After a round on the lake, we stopped on Jagmandir Island and I drank a sunrise mocktail in the Pichola Bar and ate some ice-cream.


After that, I went to a place called Bagore-ki-Haveli, where they show dances from Rajasthan every evening. So they enchanted the audience with a peacock dance, some puppet dancing, another one with fire and the last one with 9 pots balanced on the head of a woman.


Today, I went on a tour to see the City Palace, a garden with fountains and some other sights:


City Palace - Colored glass window


View from Moti Magri


Saheliyon-ki-Bari - garden with fountains


Wednesday, February 4, 2009

Khajuraho - City of Temples

After a night at the Varanasi train station, I arrived around 11 am at Satna - the railhead closest to Khajuraho. From there, I took a Jeep together with two Polish girls from Gdansk, so we could split up the cost.

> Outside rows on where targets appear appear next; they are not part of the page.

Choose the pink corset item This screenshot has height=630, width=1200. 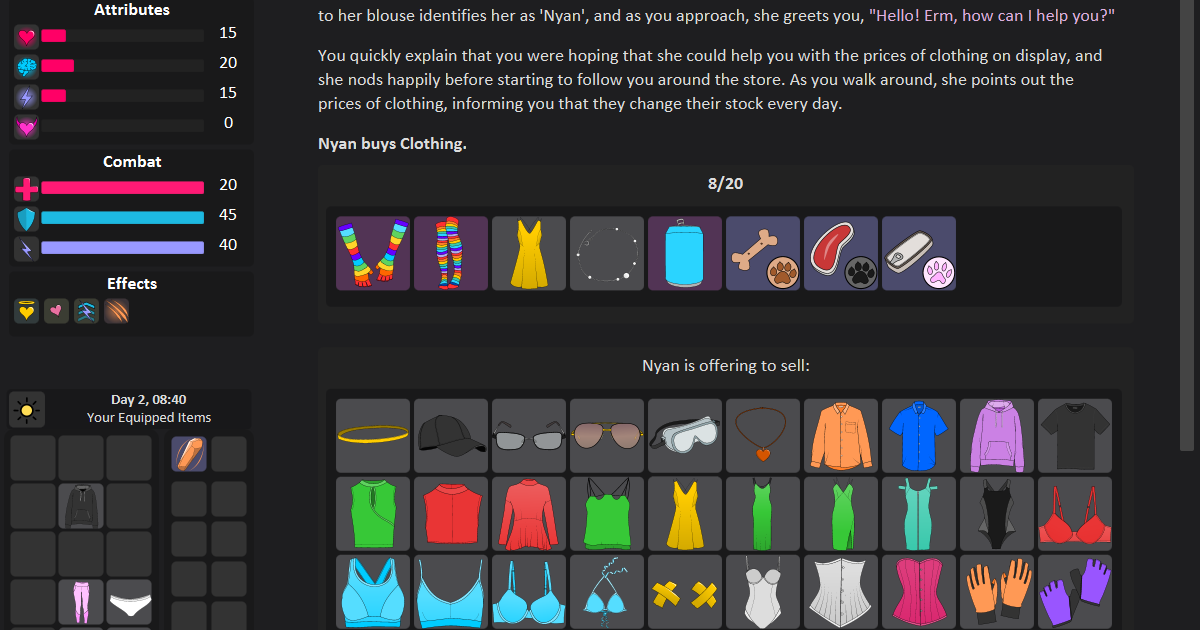point(919,592)
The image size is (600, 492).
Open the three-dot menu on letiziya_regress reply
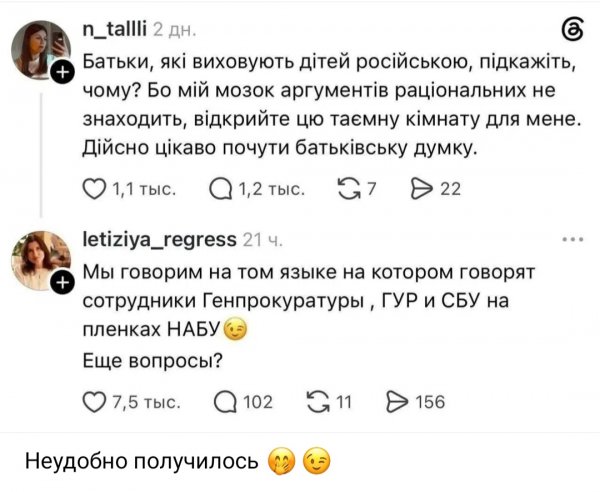point(573,240)
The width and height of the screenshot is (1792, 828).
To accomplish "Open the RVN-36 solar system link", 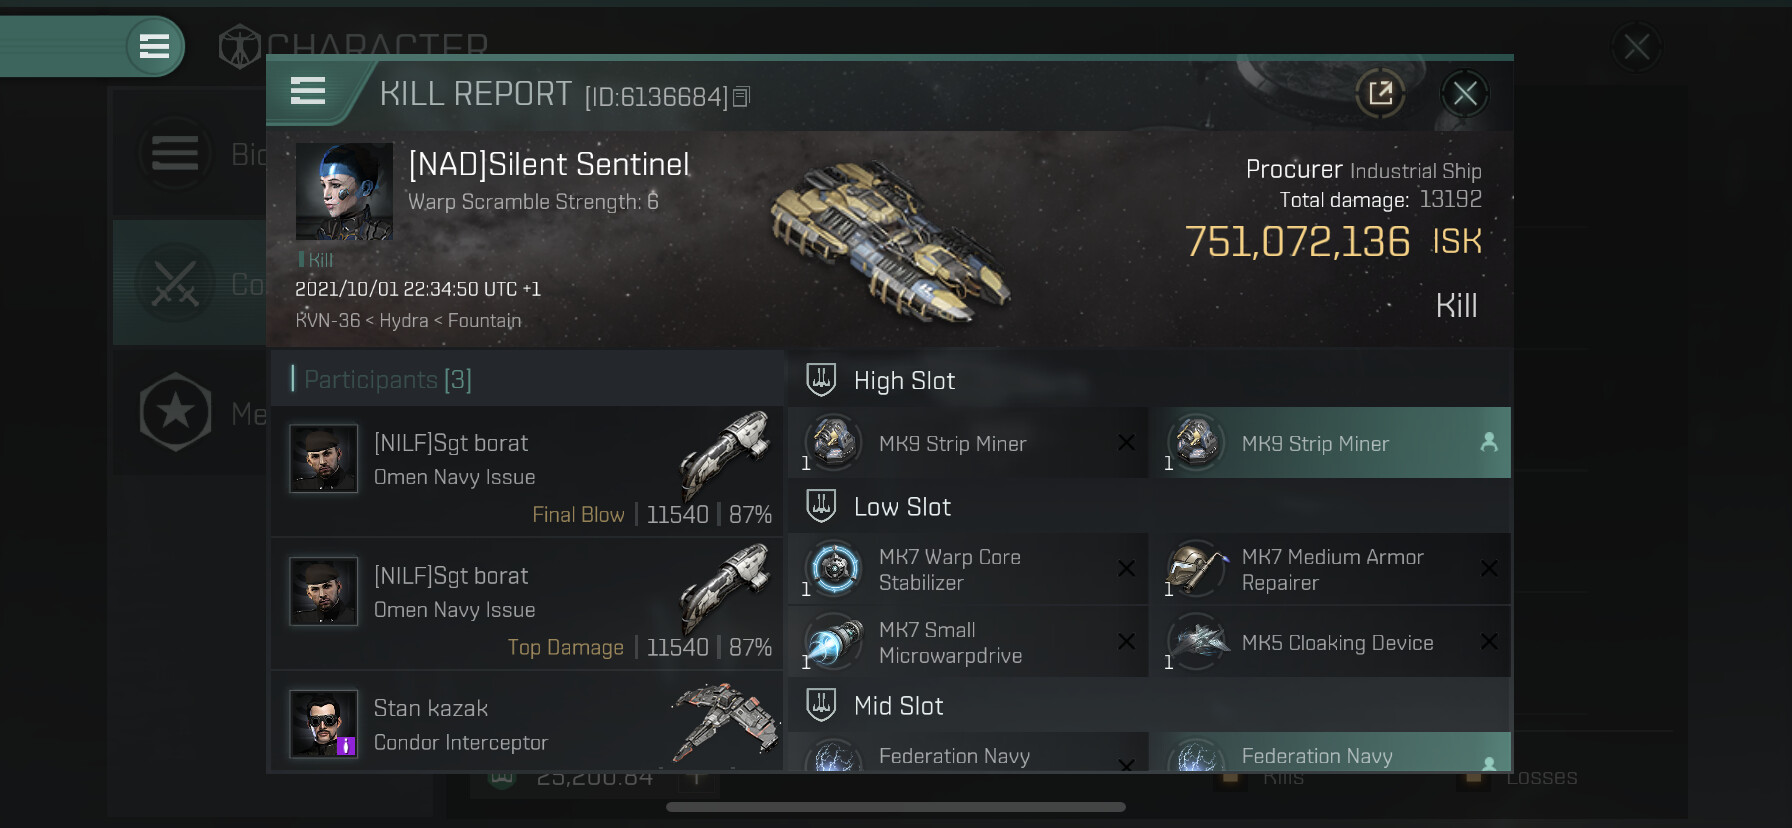I will tap(327, 321).
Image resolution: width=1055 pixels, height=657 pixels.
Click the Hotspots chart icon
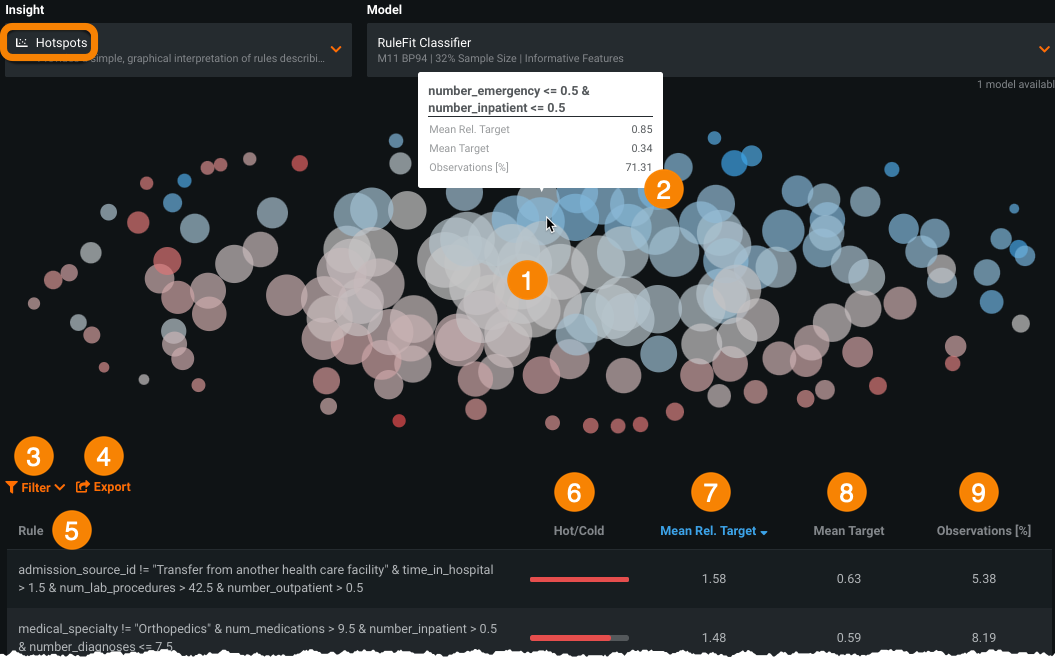pyautogui.click(x=22, y=43)
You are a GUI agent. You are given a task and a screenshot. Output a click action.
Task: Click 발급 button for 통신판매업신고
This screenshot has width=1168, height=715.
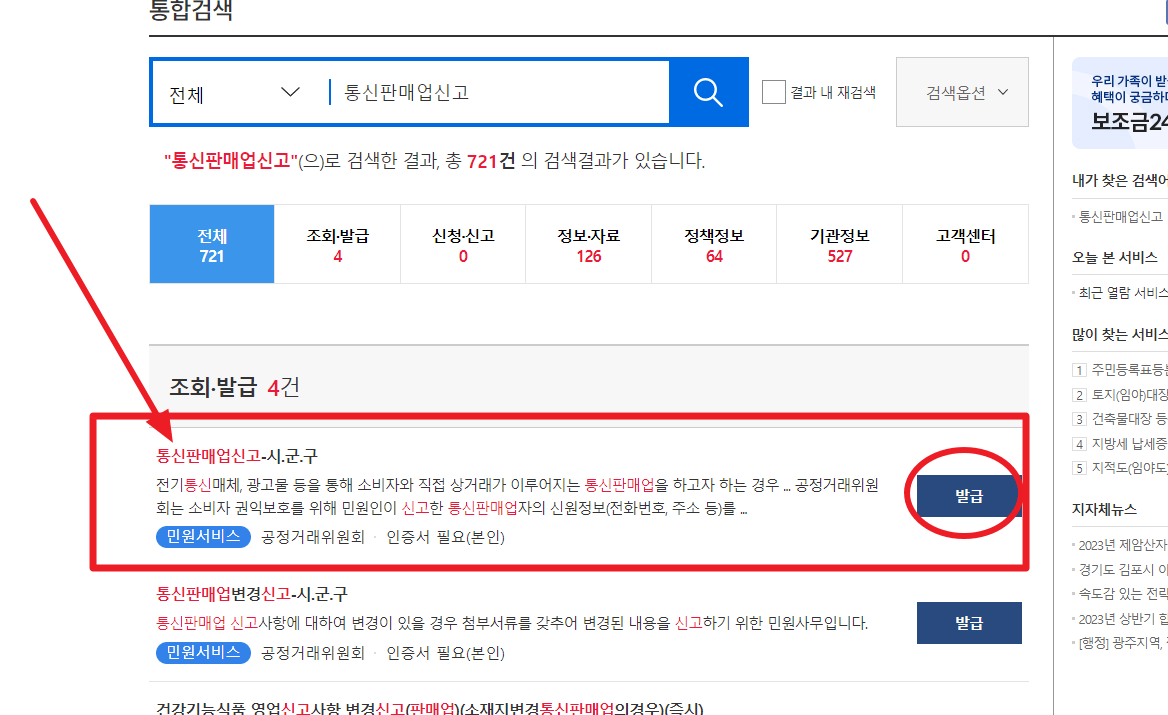tap(967, 494)
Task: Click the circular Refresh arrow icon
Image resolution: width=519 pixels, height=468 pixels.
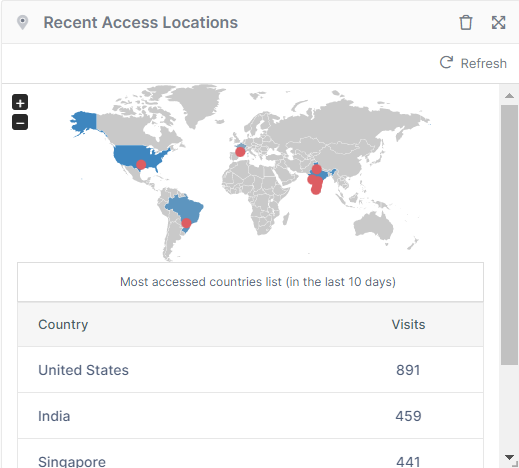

In Khajuraho, I stayed in Hotel Surya which looks from the street like a normal shop, but opens to a beautiful backyard and garden. In the morning, I was taking a yoga class on the terracce - it was quite cold at 7 am. The yoga teacher was quite impressed who flexible I am.

Later on, I went to the Old Village where I could see the people from the different castes and how they are living. I also visited a school there.

In the afternoon, I went for the temples - the main attraction because of their display of erotic figures, dancers and scenes from the kama sutra.






In the evening, I returned for the sound and light show, which gives some insights to the history of the place.